= Problems to work on =
1. Reproduce the passage of the airport car rental text from "Another kind of" up to and including "an offsite facility.".
2. For each statement, indicate whether it agrees with the airport car rental text. Answer yes or no and quote the deciding words exactly. (a) Limited-service operators bus their clients from the airport to an offsite facility. (b) Walk-in customers account for roughly 20 percent of business at airport rental operations. (c) Airport lease agreements with rental operators usually run for ten years or longer.

= Source extract =
The airport auto rental market is in a state of flux as more and more airports nationwide move to building consolidated rental car facilities. While airport officials are aiming to reduce traffic and make room for airport expansion, these new large facilities offer rental car companies the opportunity to expand.

With these developments in the airport RAC business, rental car operators may be considering venturing into this competitive market. The first in this two-part series is a primer on the airport car rental business, along with some pros and cons to weigh before making the leap.

3 Types of Airport Operations
At most major airports, there are three ways to participate in the airport car rental market.

One type is an on-airport operator. Companies with on-airport status have counters inside the airport, usually in the baggage claim area. They have ready/return lots at the airport as well as a service center or quick turnaround facility. The big companies — Alamo, Avis, Budget, Dollar, Enterprise, Hertz, National and Thrifty — take up most of these coveted airport spots.

“The top eight companies probably account for anywhere from 95 percent to 98 percent of the on-airport market,” says Jerry Copelan, president of Copelan Consulting LLC. He has been in the airport, airline and rental car businesses for nearly 30 years and worked closely on the development of consolidated rental facilities at five US airports, including San Francisco International Airport and Seattle-Tacoma International Airport.

Another kind of airport rental operator is the limited-service operator. They typically have a counter at the airport among the on-airport operators, but they bus their clients from the airport to an offsite facility.

Thirdly, there is the off-airport operation, which has no presence on the airport property but is located nearby. [PAGEBREAK] Guaranteed Customers?
You may have the idea that getting onto the airport will bring you an automatic captive audience. Thousands of travelers passing through the airport will see the signs for your rental car deals and stop by the counter. But it doesn’t work that way most of the time. At the airport you’re competing for a fixed market. The air traveler’s need for a rental car is already predetermined, unlike the local market traveler who may jump out his own car in favorable circumstances.

It is possible that a bargain-hunting traveler will ditch his rental reservation if he finds a cheaper alternative at the airport, especially when there aren’t reservation cancellation fees. But Copelan says the number of walk-in customers at airport rental operations is very small — about 2 percent, according to surveys of West Coast airports.

Web-proficient leisure travelers usually reserve rentals as part of travel packages online. Business travelers book similarly. While airport foot traffic is not much of a factor in driving business, rental rates are.

The Price Battleground
You’ll be competing for airline customers primarily based on price—a tough proposition against the larger, established brands. The airport customer has to pay added facility, concession and pass-through fees, making competing on rates even more cutthroat. Gaining airport business entails a different marketing strategy than your local market initiatives.

Instead of face-to-face contact and tailored advertising campaigns, you’ll need to establish yourself on a GDS and strengthen your search engine optimization. You’ll also need to partner with corporate travel planners and tour agencies.

Barriers to Entry
From the outset, the odds are stacked against small operators breaking into the airport market. Land and space on airport properties are limited, and most airports have existing lease agreements with rental operators.

The bright side is that leases are often good for only three to five years, so even large operators must re-bid every few years. This is when small operators get their chance. To bid, the operator must be qualified. This usually means the airport will require a minimum amount of gross revenues for three of the past five years, according to Copelan.

= Information shown =

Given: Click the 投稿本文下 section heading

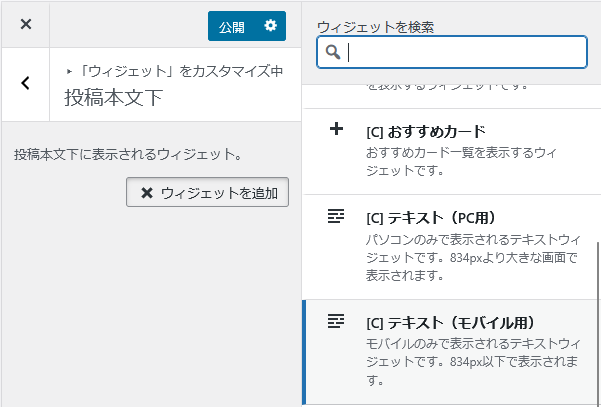Looking at the screenshot, I should (113, 98).
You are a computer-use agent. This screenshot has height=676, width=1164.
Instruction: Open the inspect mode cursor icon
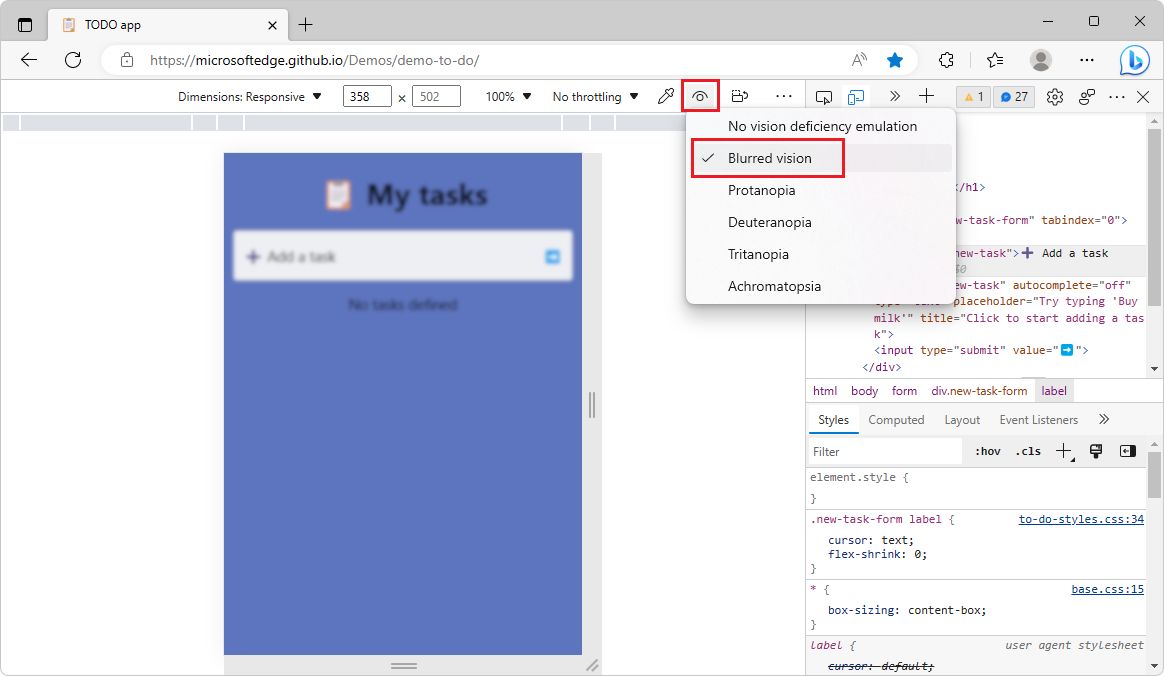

= Solutions to the problems =
1.
Another kind of airport rental operator is the limited-service operator. They typically have a counter at the airport among the on-airport operators, but they bus their clients from the airport to an offsite facility.

2.
(a) Yes: "they bus their clients from the airport to an offsite facility."
(b) No: "about 2 percent, according to surveys of West Coast airports."
(c) No: "leases are often good for only three to five years"